On savait déjà que le Vlaams Blok rêvait de provoquer le blocage du Parlement bruxellois. Le plan était simple : rendre le Vlaams Blok incontournable au niveau de la composition de la composante flamande du Parlement bruxellois, et à partir de là, agir en tant que grain de sable dans l’engrenage et provoquer rien moins que l’éclatement de l’Etat belge.
Or, voici que le Front national, certes de la même famille politique que le Vlaams Blok, mais, depuis sa création en 1985 jusqu’aujourd’hui, francophone et unitariste, envisage de changer de sexe linguistique en vue de s’allier avec le Vlaams Blok dans son plan de paralysie des institutions bruxelloises.

La cause de cette soudaine conversion ? Les modifications de la loi électorale, jugées défavorables au FN.

Pour parvenir à ses fins, le Front national devra cependant surmonter quelques obstacles, et non des moindres : ainsi, depuis 1989, l’appartenance linguistiques des candidats aux élections régionales bruxelloises est figée.
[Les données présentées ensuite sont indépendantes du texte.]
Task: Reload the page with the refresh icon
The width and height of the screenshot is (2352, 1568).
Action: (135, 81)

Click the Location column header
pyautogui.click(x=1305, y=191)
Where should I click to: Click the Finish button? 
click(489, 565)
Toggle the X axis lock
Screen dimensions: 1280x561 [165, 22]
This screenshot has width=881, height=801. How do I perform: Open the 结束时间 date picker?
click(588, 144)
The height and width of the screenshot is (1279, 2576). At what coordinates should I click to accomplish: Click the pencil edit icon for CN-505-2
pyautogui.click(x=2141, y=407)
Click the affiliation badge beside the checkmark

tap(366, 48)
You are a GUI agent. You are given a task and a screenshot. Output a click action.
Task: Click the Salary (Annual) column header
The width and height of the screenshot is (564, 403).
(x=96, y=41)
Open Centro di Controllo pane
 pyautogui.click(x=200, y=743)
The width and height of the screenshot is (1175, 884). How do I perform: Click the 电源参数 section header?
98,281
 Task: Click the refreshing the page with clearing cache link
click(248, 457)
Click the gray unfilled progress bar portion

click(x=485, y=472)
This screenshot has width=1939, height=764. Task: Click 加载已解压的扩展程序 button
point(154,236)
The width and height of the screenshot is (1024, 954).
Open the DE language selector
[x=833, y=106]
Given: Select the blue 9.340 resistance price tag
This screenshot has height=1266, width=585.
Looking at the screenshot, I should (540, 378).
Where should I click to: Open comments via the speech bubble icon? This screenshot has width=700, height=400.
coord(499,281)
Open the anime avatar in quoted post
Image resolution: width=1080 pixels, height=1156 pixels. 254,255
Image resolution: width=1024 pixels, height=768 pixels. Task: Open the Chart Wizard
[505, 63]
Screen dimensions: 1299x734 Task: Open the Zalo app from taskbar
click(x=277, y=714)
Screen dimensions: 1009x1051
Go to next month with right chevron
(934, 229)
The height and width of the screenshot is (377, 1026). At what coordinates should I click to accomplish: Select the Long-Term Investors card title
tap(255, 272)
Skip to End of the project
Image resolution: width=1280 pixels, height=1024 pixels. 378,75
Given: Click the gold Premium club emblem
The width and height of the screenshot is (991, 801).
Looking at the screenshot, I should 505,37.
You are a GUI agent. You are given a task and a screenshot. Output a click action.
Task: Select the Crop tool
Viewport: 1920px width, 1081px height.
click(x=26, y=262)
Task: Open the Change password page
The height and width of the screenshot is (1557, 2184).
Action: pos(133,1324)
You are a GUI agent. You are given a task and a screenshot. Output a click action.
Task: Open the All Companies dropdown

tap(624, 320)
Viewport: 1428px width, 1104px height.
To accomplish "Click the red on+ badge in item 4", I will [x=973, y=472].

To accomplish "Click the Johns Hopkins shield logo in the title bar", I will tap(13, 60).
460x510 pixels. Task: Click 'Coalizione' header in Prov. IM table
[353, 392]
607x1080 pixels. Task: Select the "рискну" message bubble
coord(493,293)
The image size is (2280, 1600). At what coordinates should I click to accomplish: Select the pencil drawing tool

Ce qui signifie que, si le FN veut se présenter en tant que parti flamand, il ne pourra présenter que des candidats dont le nom n’a jamais figuré, depuis 1989, sur une liste francophone… Il faudra également que chacun des candidats présentés par le FN « flamand » soit présenté soit par un élu du groupe linguistique flamand, soit par 500 électeurs de ce groupe linguistique.

Il ne faudrait donc pas s’étonner de voir le Front national commencer bientôt à courtiser les électeurs flamands de la capitale…

À l’heure où nous rédigeons ces lignes, le programme du Front national n’est pas disponible via leur site. Où on nous le promet pourtant pour la mi-janvier… La cause en serait-elle à un retournement de veste opportuniste, destiné à faire d’un parti jusqu’ici partisan de la Belgique unie et « ethniquement pure », un parti ouvertement séparatiste et flamand ?

Nadia Geerts

© Résistance – Bruxelles – 24 janvier 2004.